George Martinez still can’t believe it.
In a matter of months, the young Hispanic man from Lehi went from being a high school senior with grim college prospects to being accepted at his school of choice and receiving a full-ride scholarship. The two words he repeatedly used were “grateful” and “blessed.”
“I am just so grateful and blessed to have this opportunity,” he told the Deseret News. “Not everyone has this opportunity. ... It’s just a moment to be grateful for life and opportunities.”
Martinez enrolled at Brigham Young University this fall after receiving a full-ride, four-year scholarship from the Utah Jazz designated for Utah students from an underrepresented group. The scholarship covers tuition, books, fees and room and board at one of six universities in the state of Utah.

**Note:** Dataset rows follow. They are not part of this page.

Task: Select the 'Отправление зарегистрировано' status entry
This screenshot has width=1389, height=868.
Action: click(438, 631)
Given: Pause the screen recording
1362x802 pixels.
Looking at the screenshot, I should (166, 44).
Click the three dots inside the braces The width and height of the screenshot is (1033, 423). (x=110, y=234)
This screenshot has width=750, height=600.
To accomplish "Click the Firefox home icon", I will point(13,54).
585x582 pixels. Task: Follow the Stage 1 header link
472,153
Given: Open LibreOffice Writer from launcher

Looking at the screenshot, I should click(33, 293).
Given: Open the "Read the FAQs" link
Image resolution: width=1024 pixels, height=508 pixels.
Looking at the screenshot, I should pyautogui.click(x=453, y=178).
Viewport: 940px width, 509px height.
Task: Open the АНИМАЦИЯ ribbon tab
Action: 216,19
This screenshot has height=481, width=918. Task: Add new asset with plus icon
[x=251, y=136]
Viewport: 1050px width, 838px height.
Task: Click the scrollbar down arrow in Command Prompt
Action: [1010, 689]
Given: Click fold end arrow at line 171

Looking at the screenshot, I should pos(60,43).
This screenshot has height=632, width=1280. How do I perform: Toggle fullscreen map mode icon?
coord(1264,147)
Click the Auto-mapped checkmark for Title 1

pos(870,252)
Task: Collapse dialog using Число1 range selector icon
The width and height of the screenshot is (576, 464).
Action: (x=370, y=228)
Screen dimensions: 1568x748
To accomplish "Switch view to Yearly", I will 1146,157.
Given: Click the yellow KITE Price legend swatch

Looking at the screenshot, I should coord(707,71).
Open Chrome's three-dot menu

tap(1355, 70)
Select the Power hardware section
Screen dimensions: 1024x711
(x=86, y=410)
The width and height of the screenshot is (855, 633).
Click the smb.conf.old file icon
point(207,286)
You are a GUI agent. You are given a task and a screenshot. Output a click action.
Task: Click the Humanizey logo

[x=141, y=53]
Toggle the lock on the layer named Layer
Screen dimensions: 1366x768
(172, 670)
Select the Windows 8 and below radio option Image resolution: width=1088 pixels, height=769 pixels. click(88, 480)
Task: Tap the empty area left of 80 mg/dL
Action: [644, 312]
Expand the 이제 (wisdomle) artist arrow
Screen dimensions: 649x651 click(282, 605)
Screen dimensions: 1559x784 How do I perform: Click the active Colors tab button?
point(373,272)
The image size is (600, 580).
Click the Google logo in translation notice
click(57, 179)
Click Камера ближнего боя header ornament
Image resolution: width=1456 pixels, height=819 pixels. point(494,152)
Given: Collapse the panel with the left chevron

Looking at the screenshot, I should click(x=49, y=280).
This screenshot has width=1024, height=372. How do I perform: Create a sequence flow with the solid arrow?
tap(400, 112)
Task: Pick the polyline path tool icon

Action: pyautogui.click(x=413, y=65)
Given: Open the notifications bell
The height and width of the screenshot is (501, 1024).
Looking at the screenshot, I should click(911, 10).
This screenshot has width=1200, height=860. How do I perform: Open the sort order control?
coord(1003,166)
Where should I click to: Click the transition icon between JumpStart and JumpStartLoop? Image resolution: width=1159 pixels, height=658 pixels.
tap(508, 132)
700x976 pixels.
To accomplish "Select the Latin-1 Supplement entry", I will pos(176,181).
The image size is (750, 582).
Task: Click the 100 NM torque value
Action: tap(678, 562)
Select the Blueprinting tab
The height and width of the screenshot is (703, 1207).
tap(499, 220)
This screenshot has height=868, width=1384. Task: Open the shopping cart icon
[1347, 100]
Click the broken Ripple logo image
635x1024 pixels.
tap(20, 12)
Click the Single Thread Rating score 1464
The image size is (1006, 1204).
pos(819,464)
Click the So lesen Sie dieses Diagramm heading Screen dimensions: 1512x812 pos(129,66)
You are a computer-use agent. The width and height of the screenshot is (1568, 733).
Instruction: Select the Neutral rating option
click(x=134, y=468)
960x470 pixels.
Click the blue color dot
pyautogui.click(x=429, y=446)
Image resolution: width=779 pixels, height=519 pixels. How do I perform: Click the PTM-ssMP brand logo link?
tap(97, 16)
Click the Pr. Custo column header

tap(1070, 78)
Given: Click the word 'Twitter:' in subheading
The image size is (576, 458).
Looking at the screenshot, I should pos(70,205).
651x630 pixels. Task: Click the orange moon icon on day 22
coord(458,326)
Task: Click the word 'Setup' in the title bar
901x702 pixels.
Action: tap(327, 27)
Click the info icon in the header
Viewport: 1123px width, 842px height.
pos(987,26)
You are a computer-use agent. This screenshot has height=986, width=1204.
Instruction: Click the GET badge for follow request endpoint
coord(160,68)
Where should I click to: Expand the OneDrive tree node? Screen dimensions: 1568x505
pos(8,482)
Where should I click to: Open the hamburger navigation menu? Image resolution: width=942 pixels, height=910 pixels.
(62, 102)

As the son of Mexican immigrants with no college opportunities, Martinez dreamed of attending BYU. He maintained a high grade-point average at Skyridge High School but scored low on the ACT college entrance exam. He expected to be rejected, even as he filled out his application. He also thought about waiting to apply until after he served a two-year mission for The Church of Jesus Christ of Latter-day Saints.
Ultimately, Martinez submitted his admission application and was overjoyed to learn of his acceptance, where 7% of BYU’s 33,000 students are Hispanic, the university said.
“It was a burst of excitement at that moment,” he said. “It was especially motivating to see that my parents were happy and proud.”
Despite his good news, there was another problem. Martinez didn’t know how he would pay for college. That’s when he started applying for several scholarships.
“There was no way I was going to be able to afford college,” he said.
One day Martinez came across the Utah Jazz scholarship, one for every team win during the 2020-21 season. It felt like a long shot, but he decided to go for it. As part of the application, he was required to make a one-minute video discussing his educational goals how he can serve is community.
Martinez discussed his parents immigration from Mexico and his desire to be a first generation college graduate, with particular interest in the computer engineering field. Someday he hoped to pay his educational opportunities forward, he said.
Martinez hesitated to send in his application for the Utah Jazz scholarship because he didn’t think he had a realistic chance, but finally he sent it just days before the spring deadline.
A few weeks later, Martinez received a FaceTime video call from former Utah forward Georges Niang, who congratulated him for being selected.
For Martinez, knowing he wouldn’t have the added stress of working multiple part-time jobs while attending BYU was a huge relief. His mother, who was standing nearby as he took the call, cried tears of joy.
“It was a heartwarming moment,” Martinez said. “It relieved me that I was going to be able to focus on college.”
His plan is to study at BYU for a year before serving his mission.
First-year students like Martinez are assigned to a peer mentor when they arrive at BYU. A peer mentor is a successful, older student who orients incoming students and helps them feel like they belong, said Grant Bertagnini, a sophomore who serves as a peer mentor to Martinez.
“I think it’s absolutely amazing that the Jazz are doing this,” said Bertagnini, who mentors 75 students at BYU. “I’m a huge NBA fan and I’ve never heard of an organization doing this for students, especially in minority groups. I’m super grateful on behalf of George that he was able to get it. I know how much it means to him and his family.”
The Utah Jazz scholarship is just what students like Martinez need, said Moises Aguirre, director of BYU’s Multicultural Student Services, which focuses on helping American minority students at the university.
“A scholarship of (this) magnitude allows minority students to focus on their education and not have to worry every day about how to pay for next semester, next month of rent and even what to eat tomorrow,” Aguirre said.
“Students like George Martinez just need an opportunity. They are hard working and have the resiliency to accomplish great things. With this scholarship, George will be able to focus on his education and make a great contribution, as a first-generation college student, to enrich the environment at BYU.”
Juan Villegas, a student at Southern Utah University, is another Hispanic recipient of the Utah Jazz scholarship, according to the St. George Spectrum.
When some in the community criticized the team’s scholarship initiative in April, Utah Gov. Spencer Cox defended the Jazz.
“It’s an awesome program and it’s something that we should be celebrating,” Gov. Cox said in a KSL.com article.
Jazz players surprised scholarship recipients like Martinez with FaceTime calls in May.
Last month the Jazz announced the return of the scholarship program.